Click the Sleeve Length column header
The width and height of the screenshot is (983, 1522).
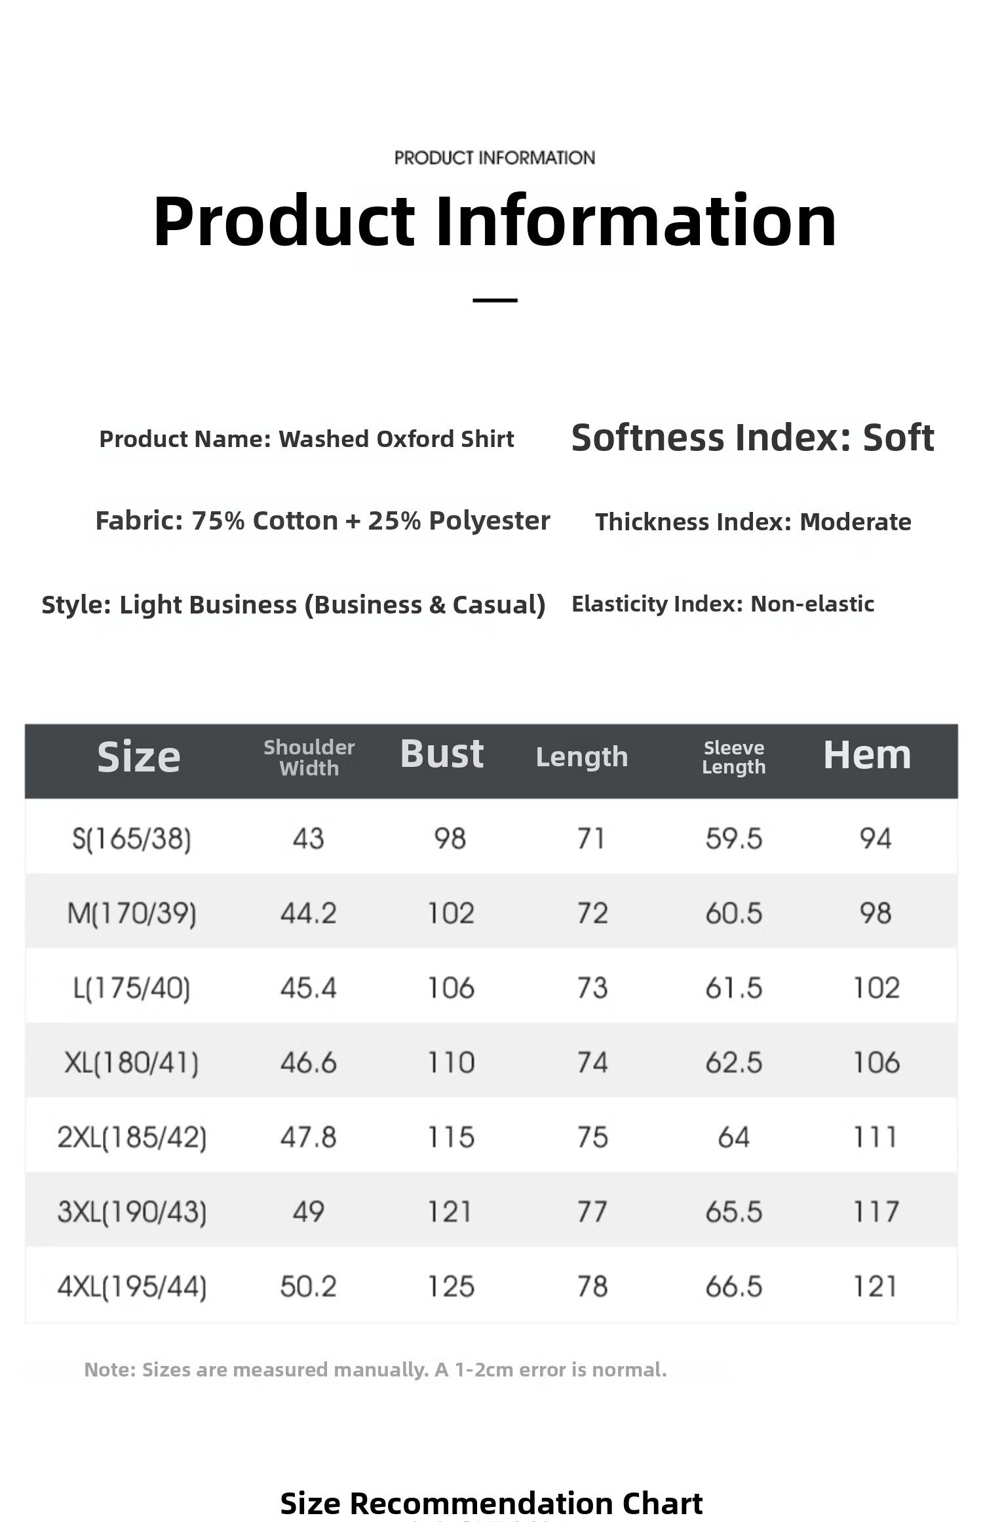tap(734, 758)
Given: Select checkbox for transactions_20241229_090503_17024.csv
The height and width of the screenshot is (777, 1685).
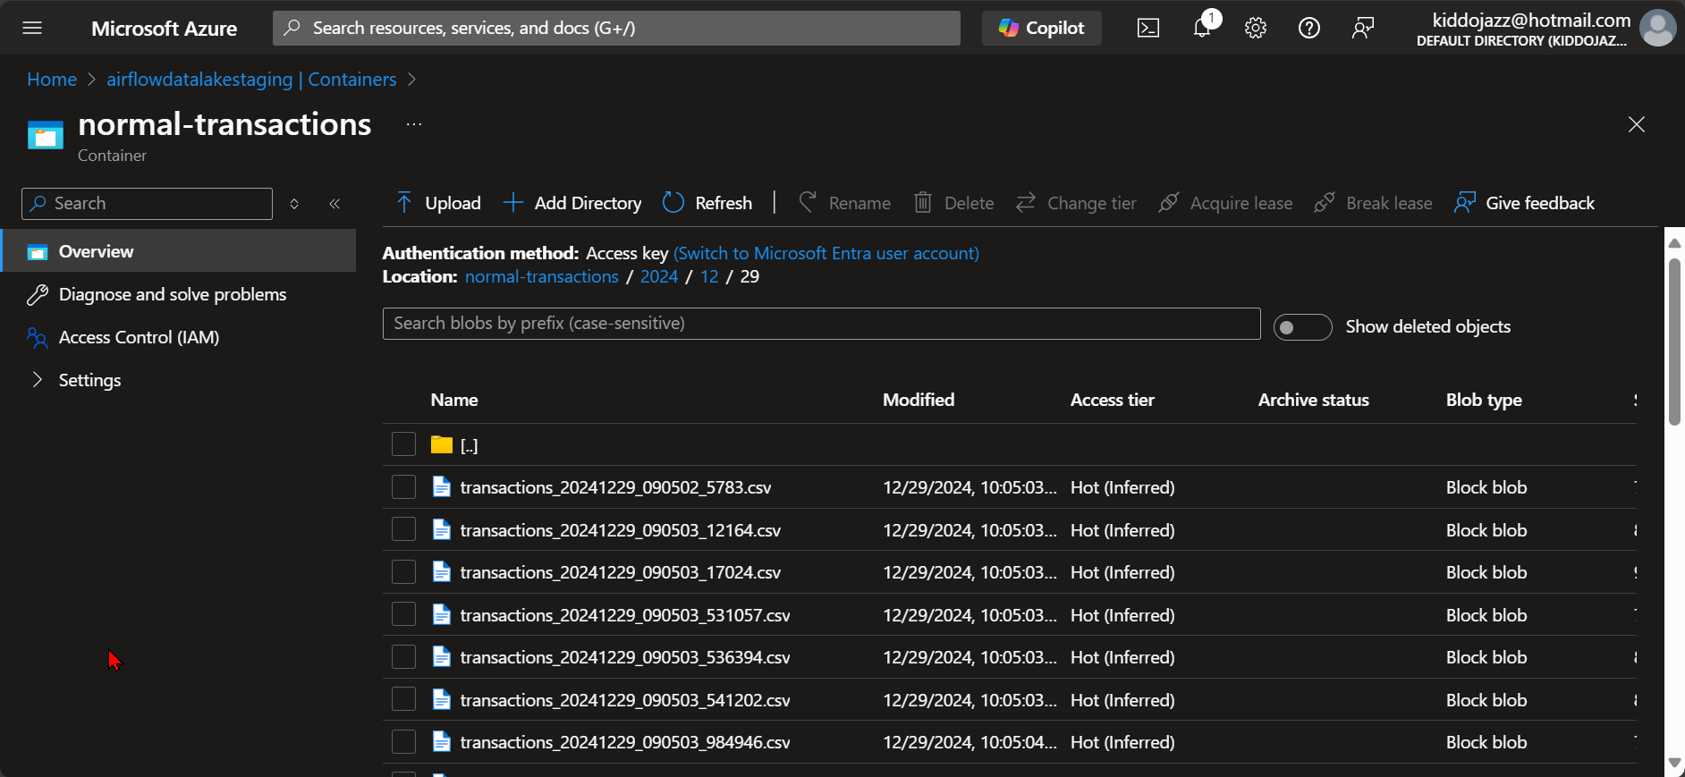Looking at the screenshot, I should pyautogui.click(x=404, y=572).
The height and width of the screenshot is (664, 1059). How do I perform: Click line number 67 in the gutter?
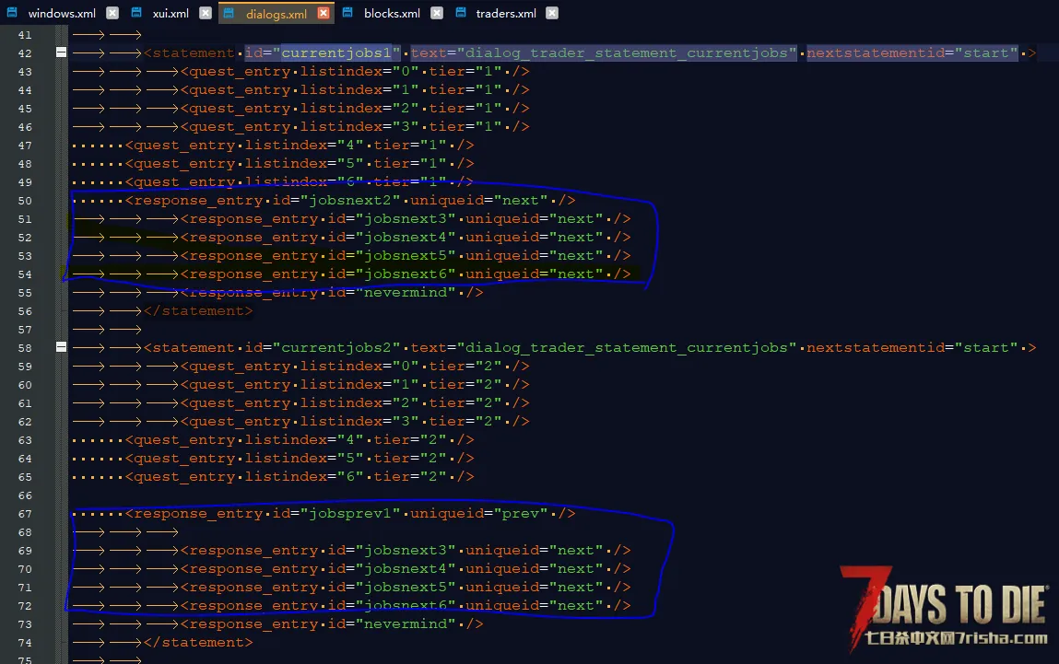click(x=24, y=514)
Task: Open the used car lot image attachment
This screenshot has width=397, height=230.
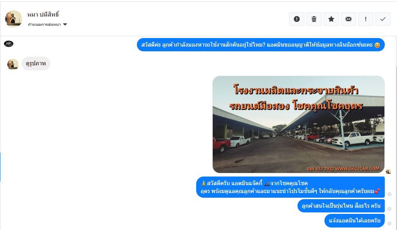Action: [299, 125]
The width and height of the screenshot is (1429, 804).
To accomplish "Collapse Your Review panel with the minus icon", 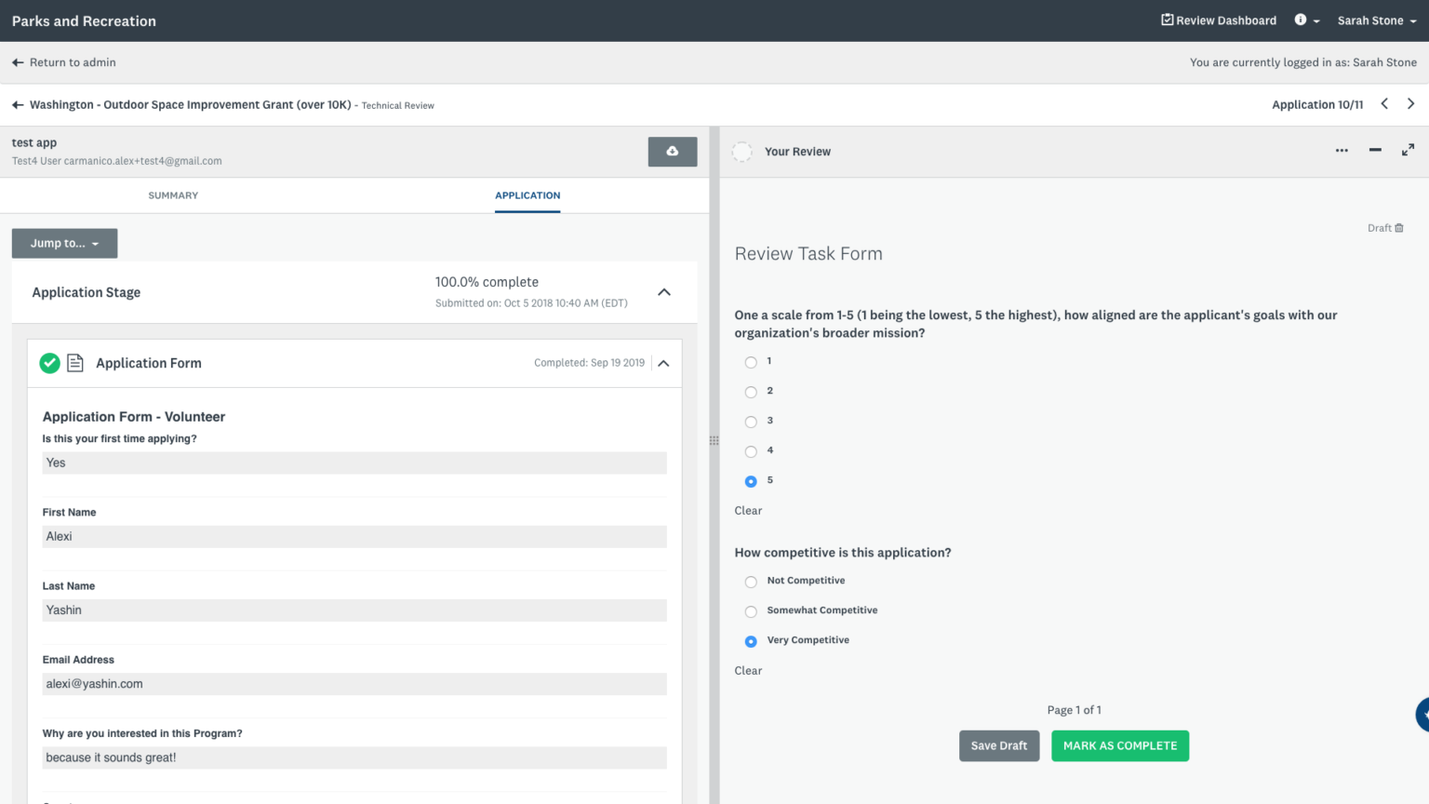I will tap(1374, 150).
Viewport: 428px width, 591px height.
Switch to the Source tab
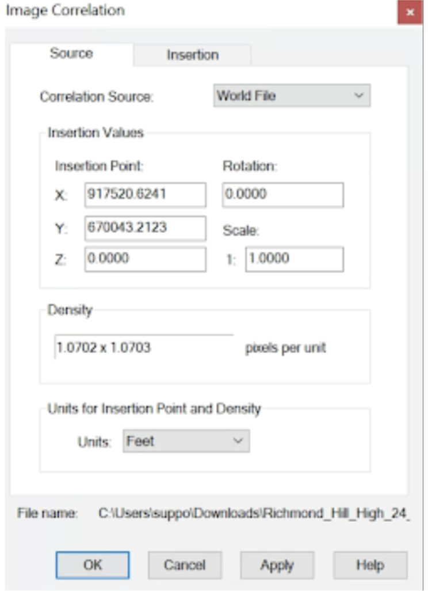tap(71, 54)
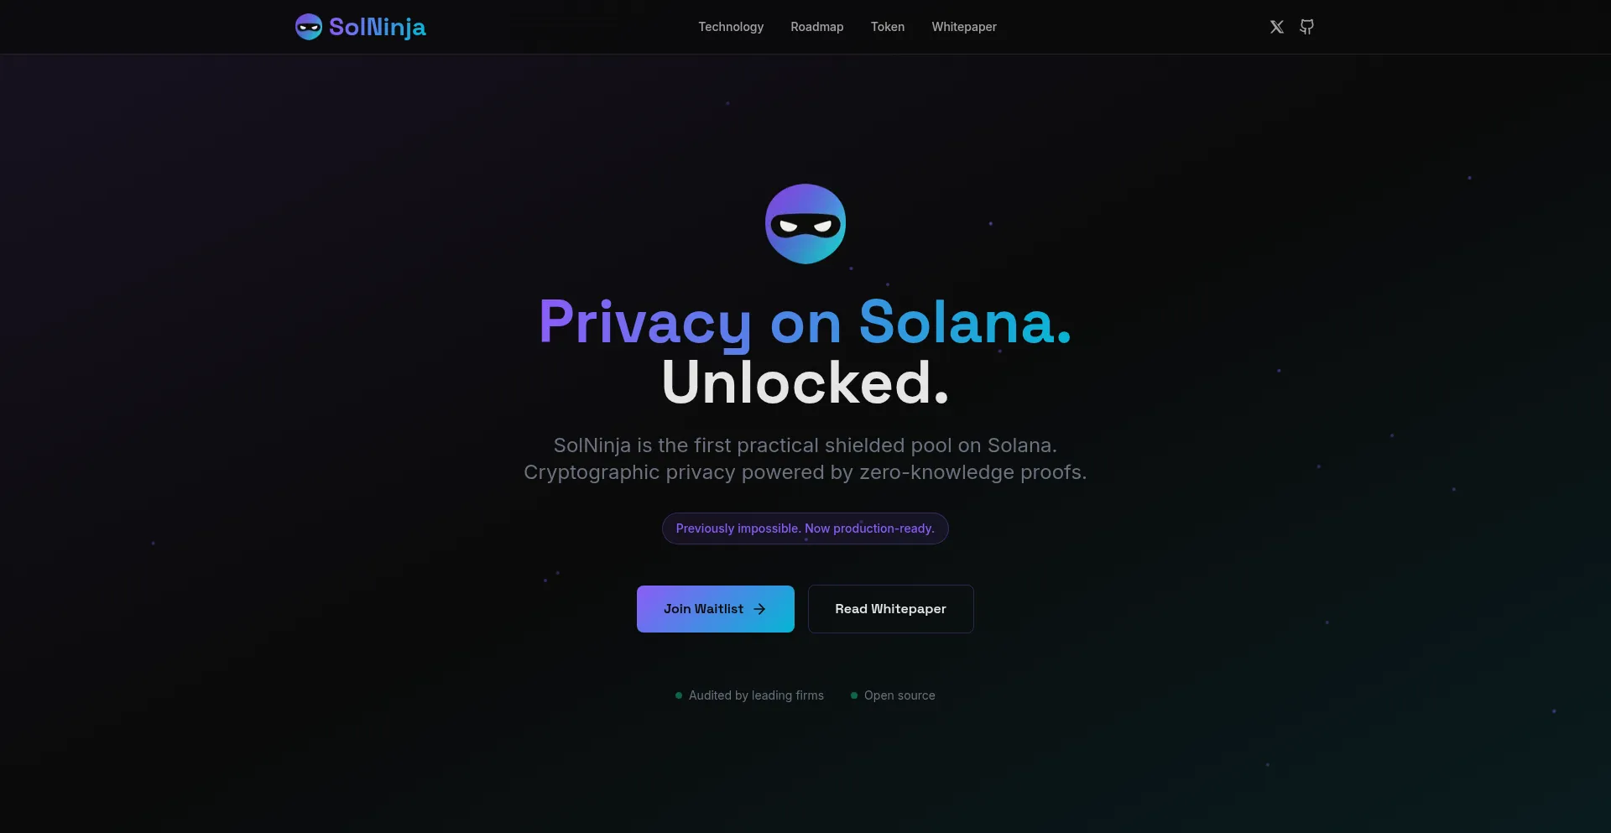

-*-

Copy the lines above exactly, starting with the line that contains "The height and width of the screenshot is (664, 1059)." and ending with the line that contains "The width and height of the screenshot is (1429, 804).", and leave out any pictures.

The height and width of the screenshot is (664, 1059). How do I perform: Click line number 67 in the gutter?
click(x=24, y=514)
Task: Open the used car lot image attachment
This screenshot has width=397, height=230.
Action: [299, 125]
The width and height of the screenshot is (1429, 804).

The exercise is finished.